_THE PROBLEM_
Turn the listing below, from the line with "The image size is (763, 1568)." to the line with "pyautogui.click(x=472, y=356)", into a JSON list of strings with one string per line, skipping blank lines. Leave the pictures out of the answer.

[Stored dataset listing]
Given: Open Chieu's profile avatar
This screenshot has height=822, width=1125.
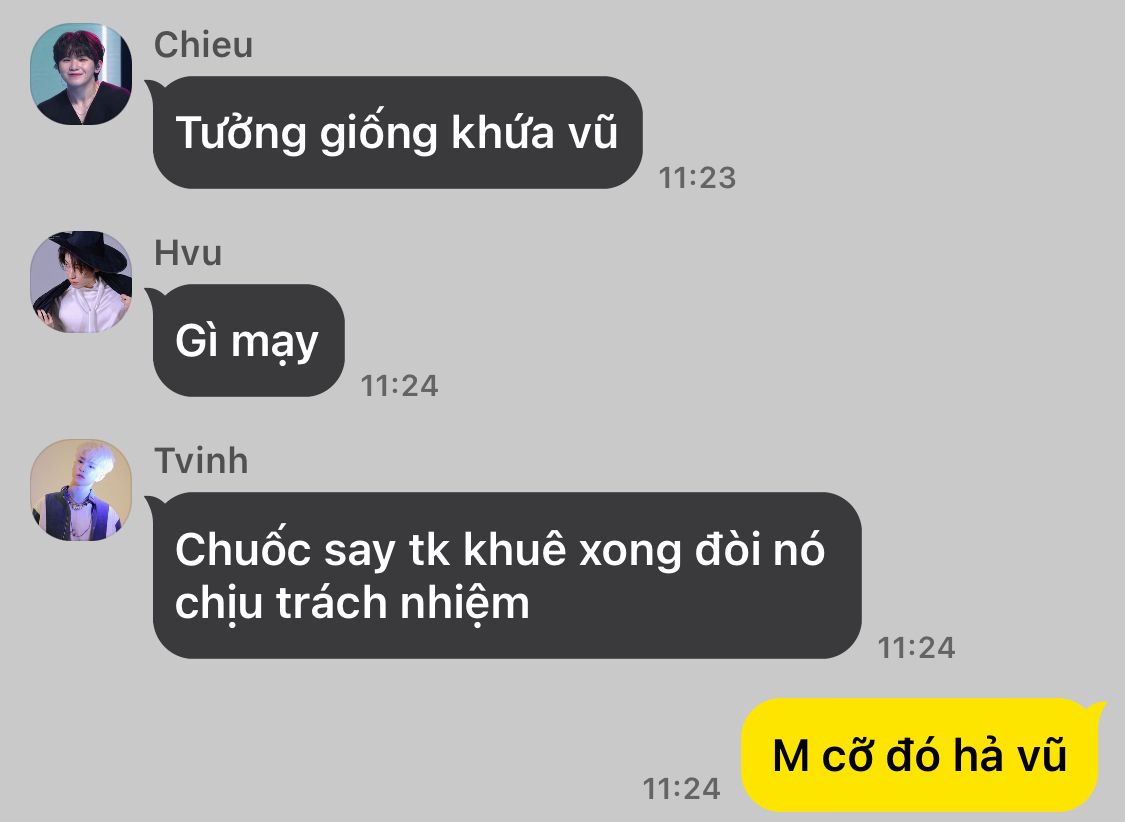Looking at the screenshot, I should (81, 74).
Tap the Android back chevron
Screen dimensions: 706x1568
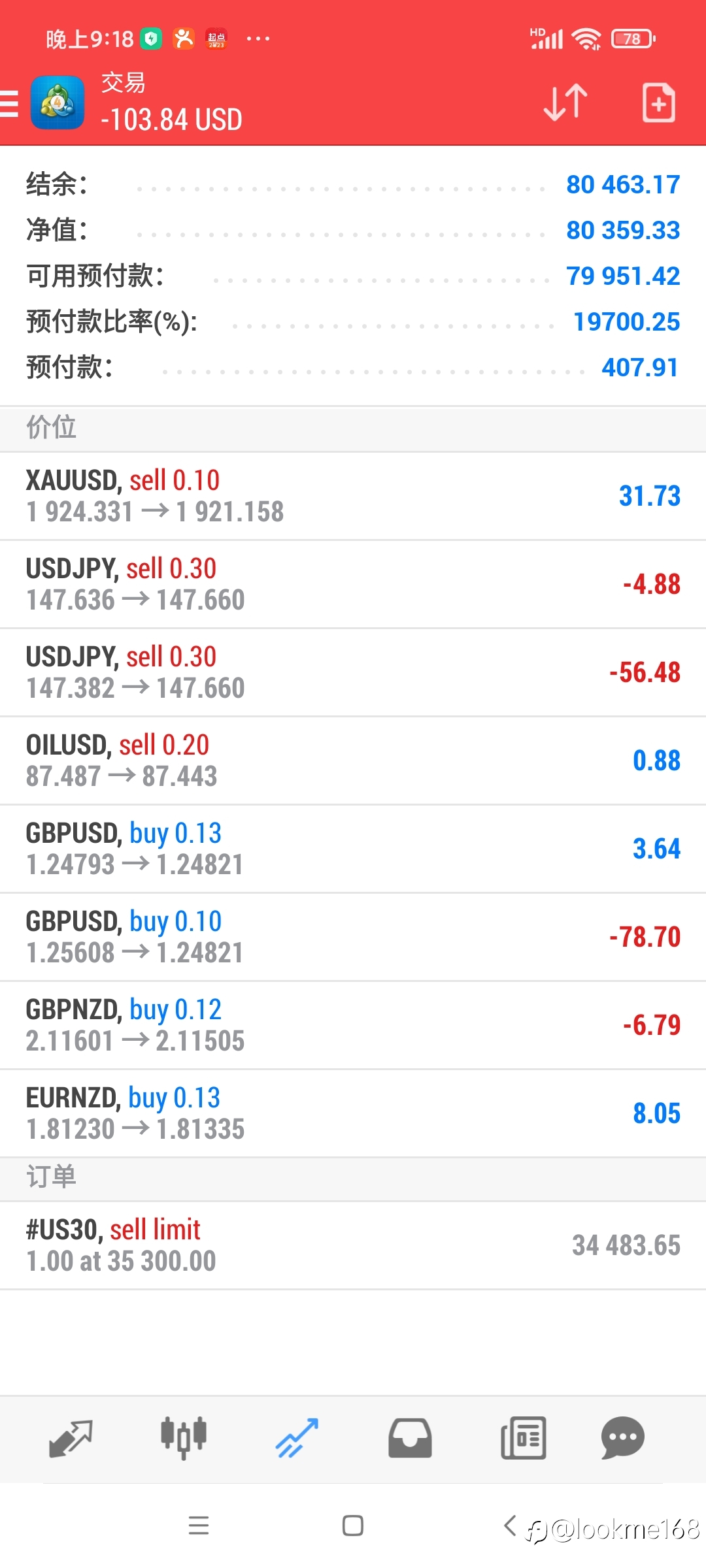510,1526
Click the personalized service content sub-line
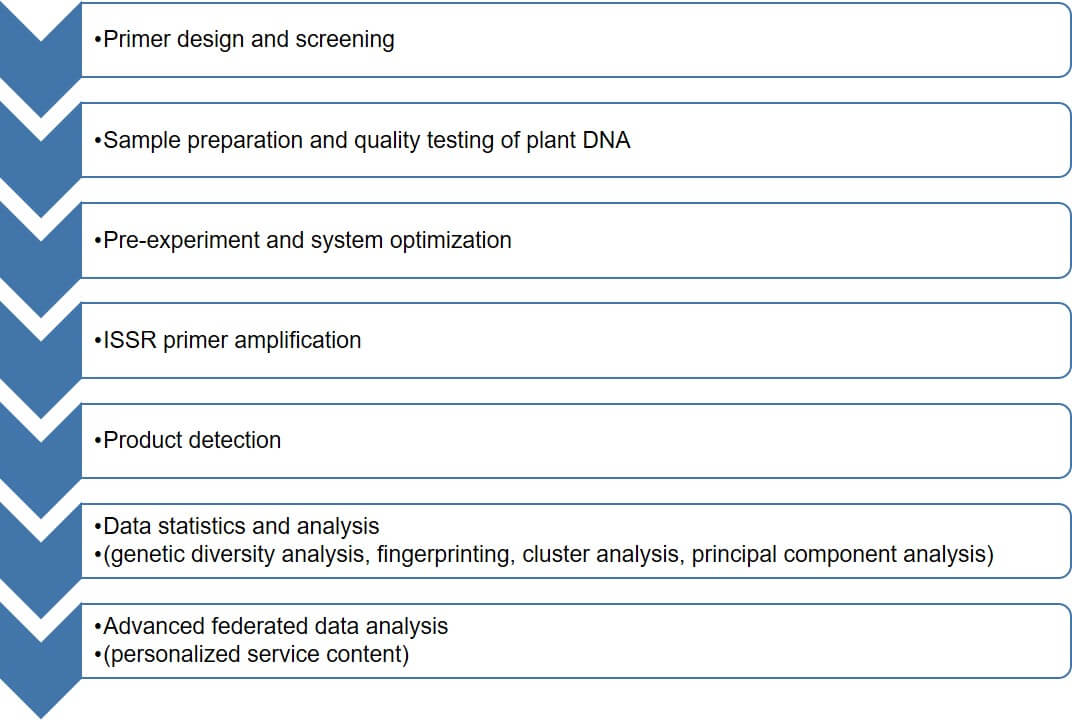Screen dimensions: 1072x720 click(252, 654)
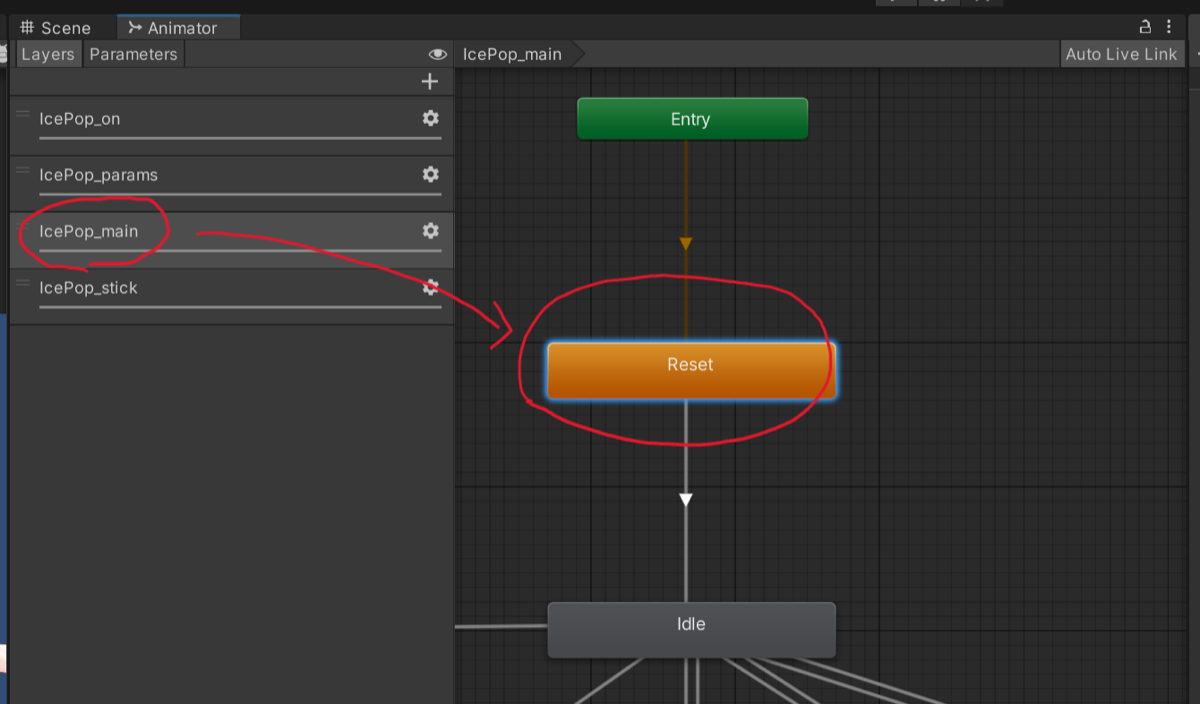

==

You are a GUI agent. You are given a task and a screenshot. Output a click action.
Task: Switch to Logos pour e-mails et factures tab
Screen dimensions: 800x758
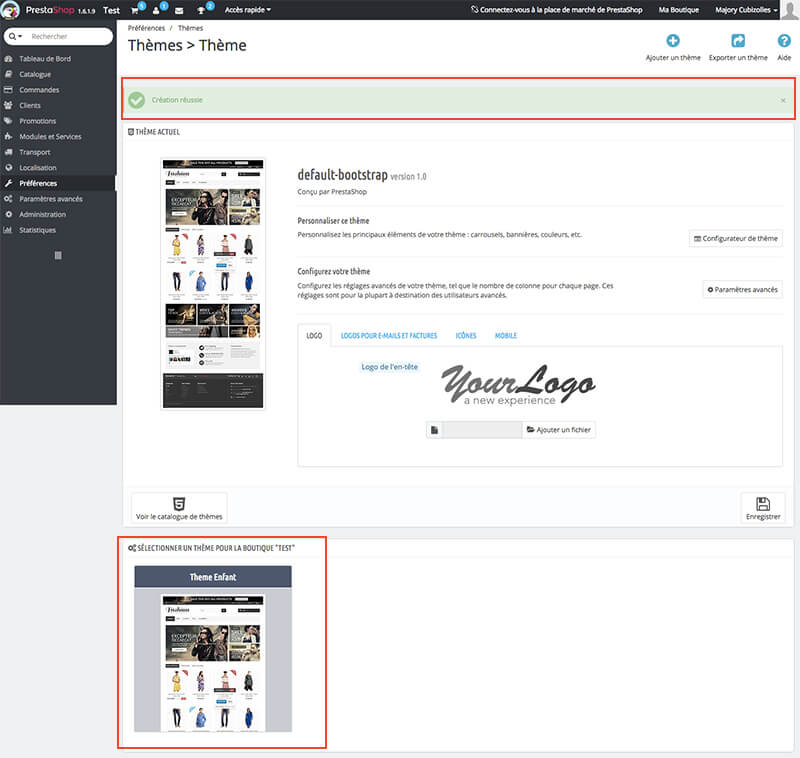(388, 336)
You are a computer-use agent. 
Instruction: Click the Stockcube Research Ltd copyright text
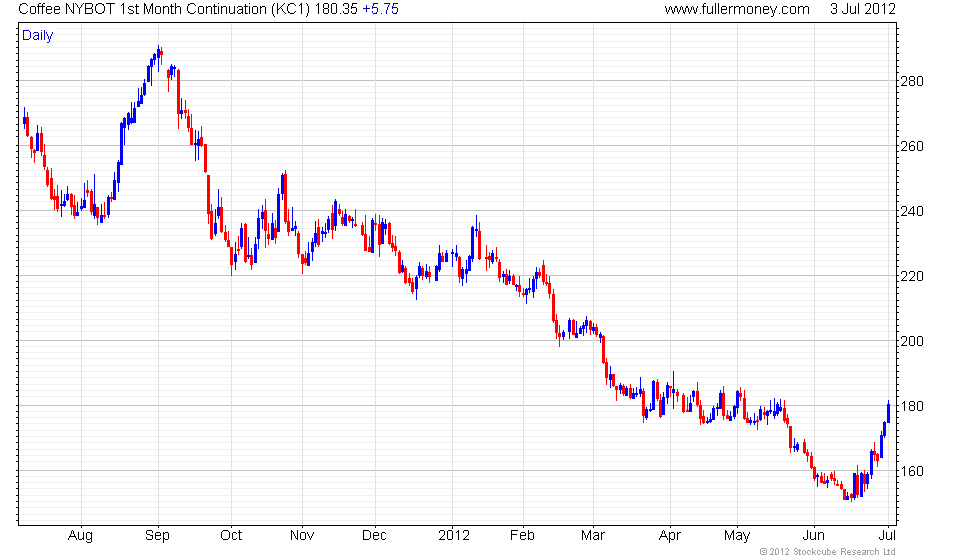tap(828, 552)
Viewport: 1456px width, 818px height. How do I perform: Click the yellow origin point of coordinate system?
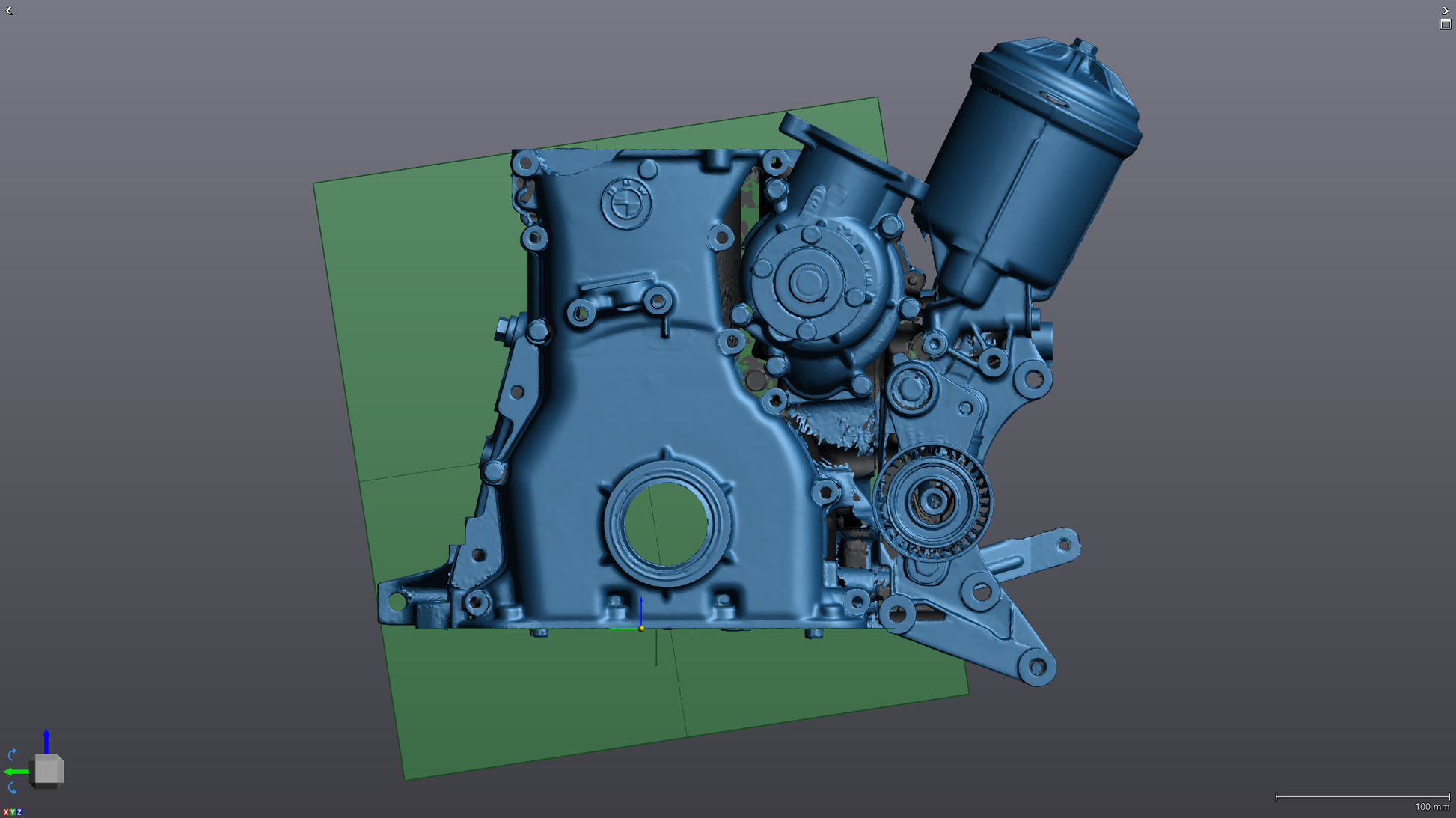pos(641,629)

...

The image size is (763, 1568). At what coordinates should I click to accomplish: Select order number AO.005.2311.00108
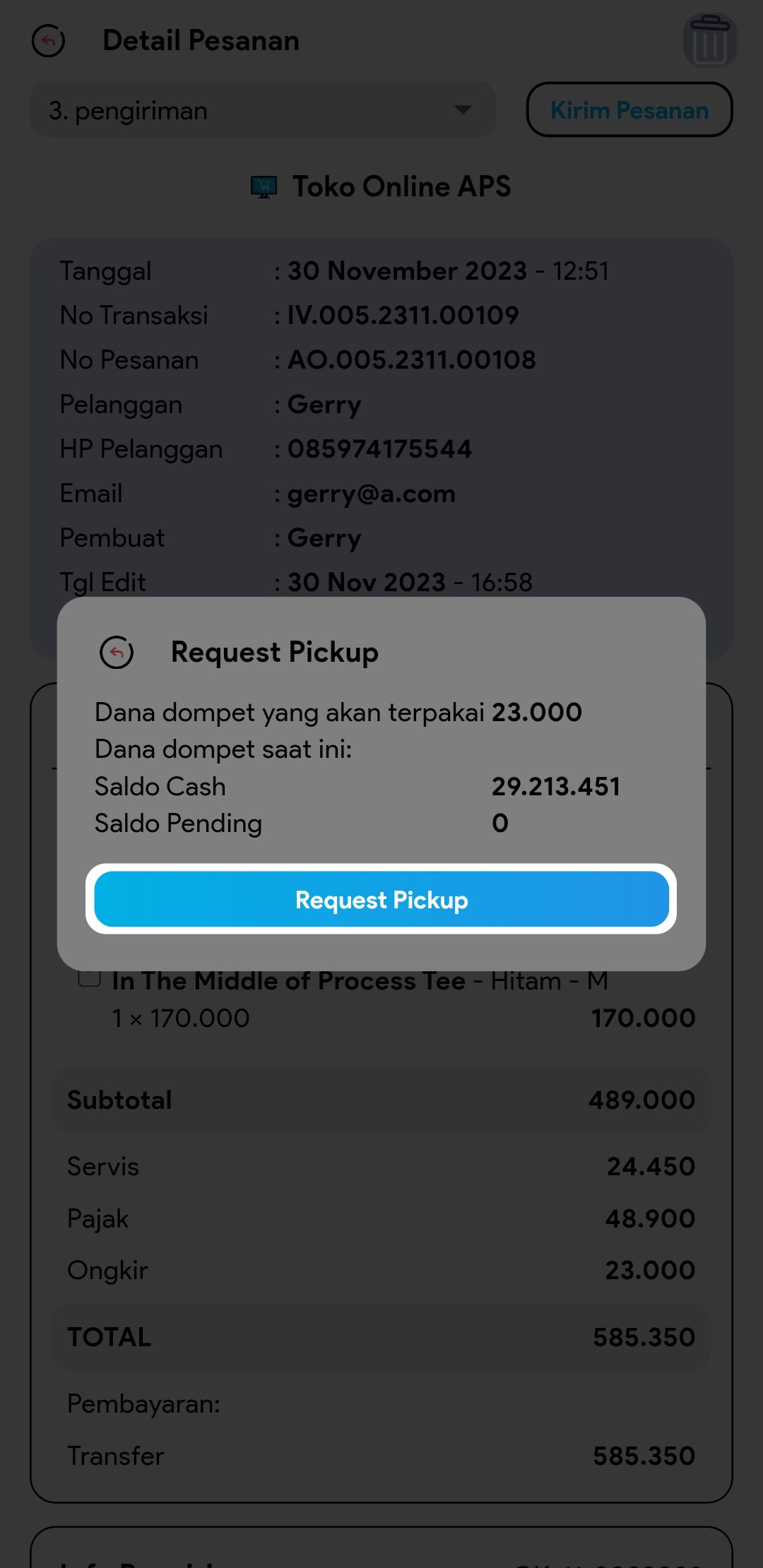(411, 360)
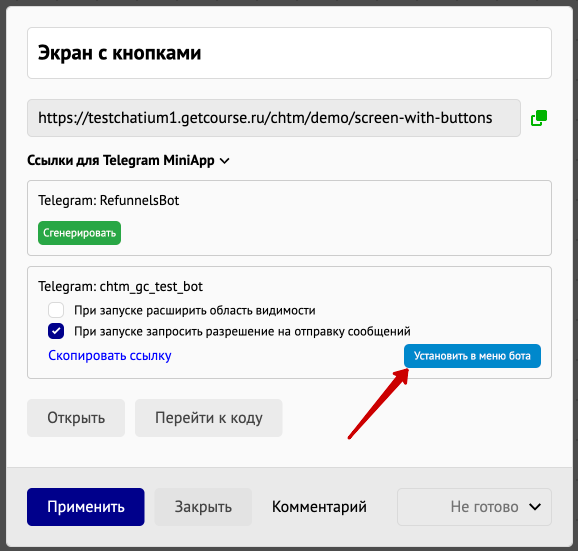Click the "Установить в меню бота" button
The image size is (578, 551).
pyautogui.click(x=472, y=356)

_RESULT OF THE TASK_
[
  "The image size is (763, 1568). At what coordinates should I click to accomplish: Select order number AO.005.2311.00108",
  "(411, 360)",
  "Click the \"Установить в меню бота\" button",
  "The image size is (578, 551).",
  "pyautogui.click(x=472, y=356)"
]